> ASSIGNMENT
Report each line below that carries the word "agent".

> DATA RECORDS
_ _ _ _

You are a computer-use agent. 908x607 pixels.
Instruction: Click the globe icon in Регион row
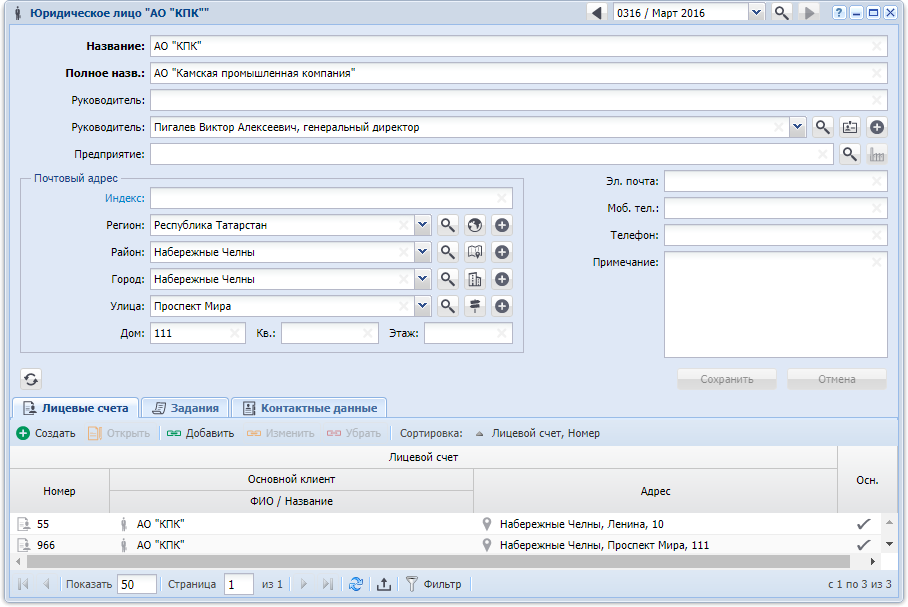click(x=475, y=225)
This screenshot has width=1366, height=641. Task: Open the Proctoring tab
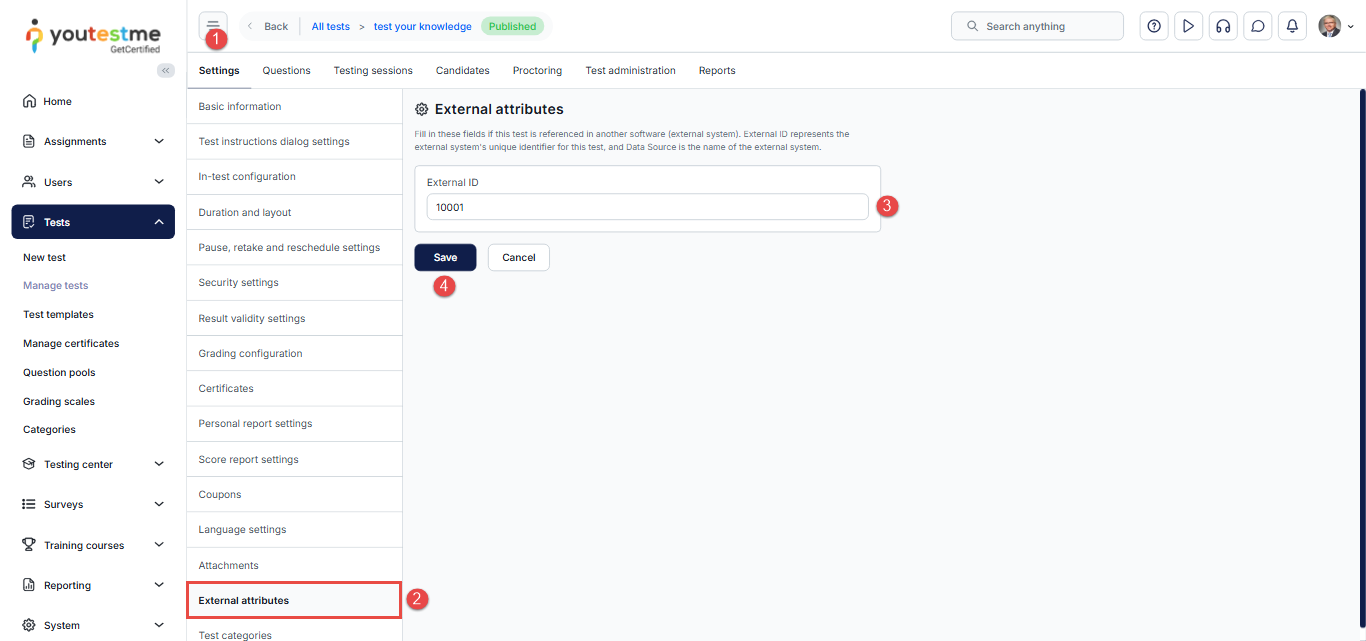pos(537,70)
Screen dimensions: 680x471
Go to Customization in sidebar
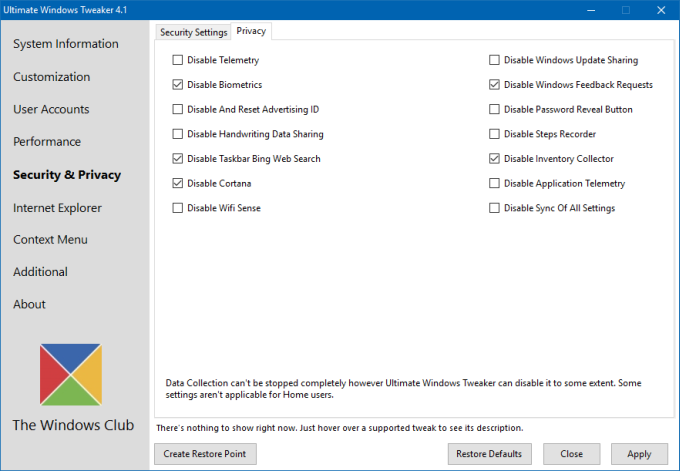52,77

_ _ _ _

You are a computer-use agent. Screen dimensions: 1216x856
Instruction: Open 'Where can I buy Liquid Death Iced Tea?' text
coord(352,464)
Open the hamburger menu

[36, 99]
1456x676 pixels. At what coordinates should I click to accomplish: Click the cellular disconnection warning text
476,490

_ _ _ _

> PROBLEM SOLUTION
You are a computer-use agent. 908x607 pixels.
You are a computer-use agent. Screen dimensions: 1216x856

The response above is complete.